# Exercise instructions
The answer must be an exact copy of the lines from the one containing "Where should I" through the last line of the records, with the pictures left out.

# Supplied records
□ □ □ □ □
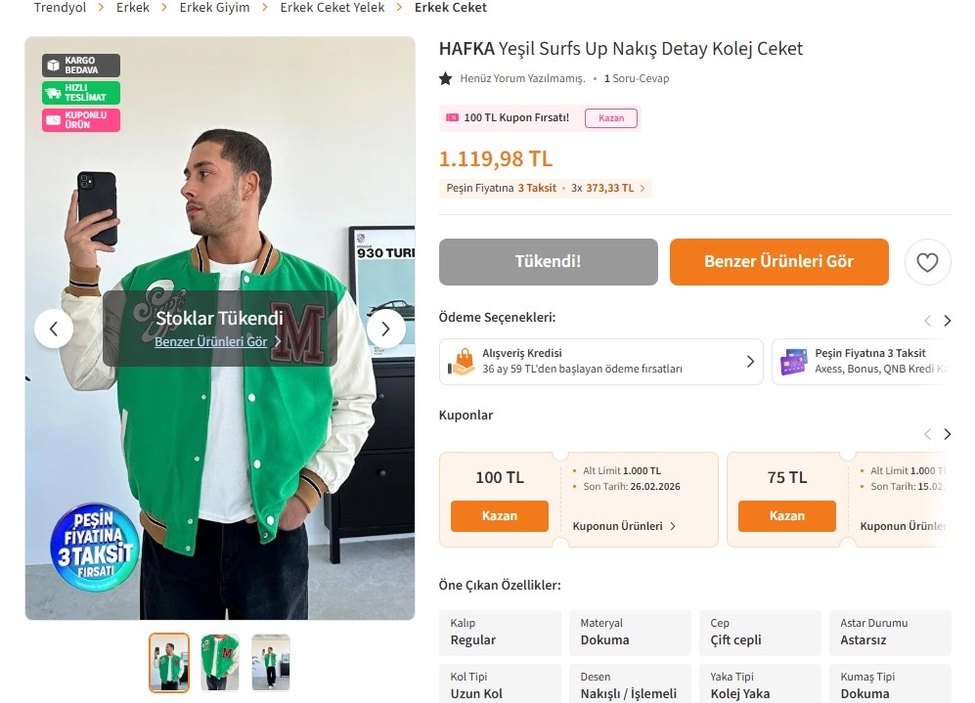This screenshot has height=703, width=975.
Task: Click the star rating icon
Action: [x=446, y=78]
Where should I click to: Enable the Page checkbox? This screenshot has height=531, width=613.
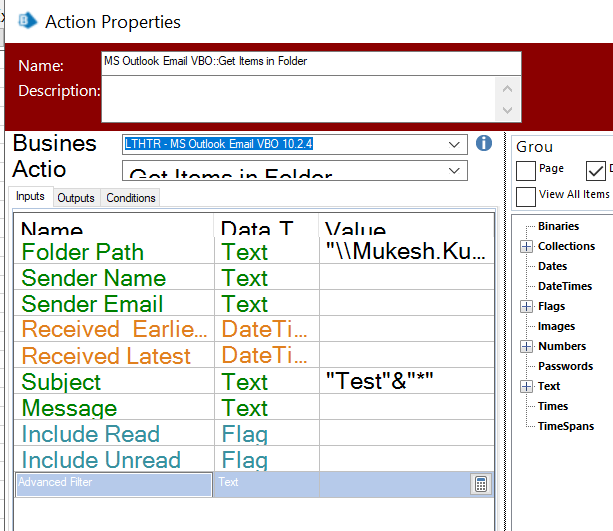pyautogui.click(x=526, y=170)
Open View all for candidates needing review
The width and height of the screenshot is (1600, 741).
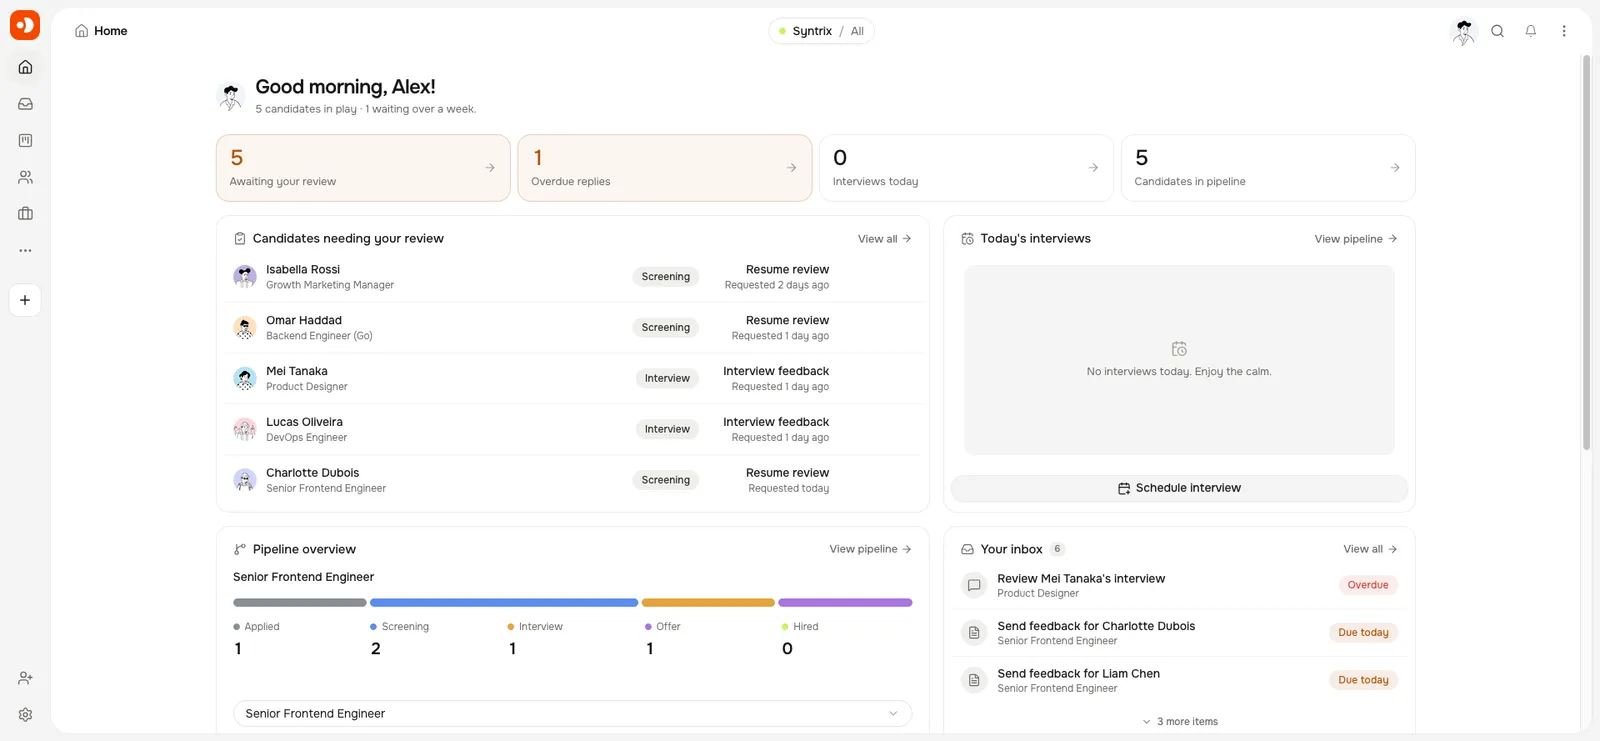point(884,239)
□ □ □ □ □
# Exercise answer
Where should I click to: Enable the Page checkbox? This screenshot has height=531, width=613.
pyautogui.click(x=526, y=170)
Open View all for candidates needing review
The width and height of the screenshot is (1600, 741).
point(884,239)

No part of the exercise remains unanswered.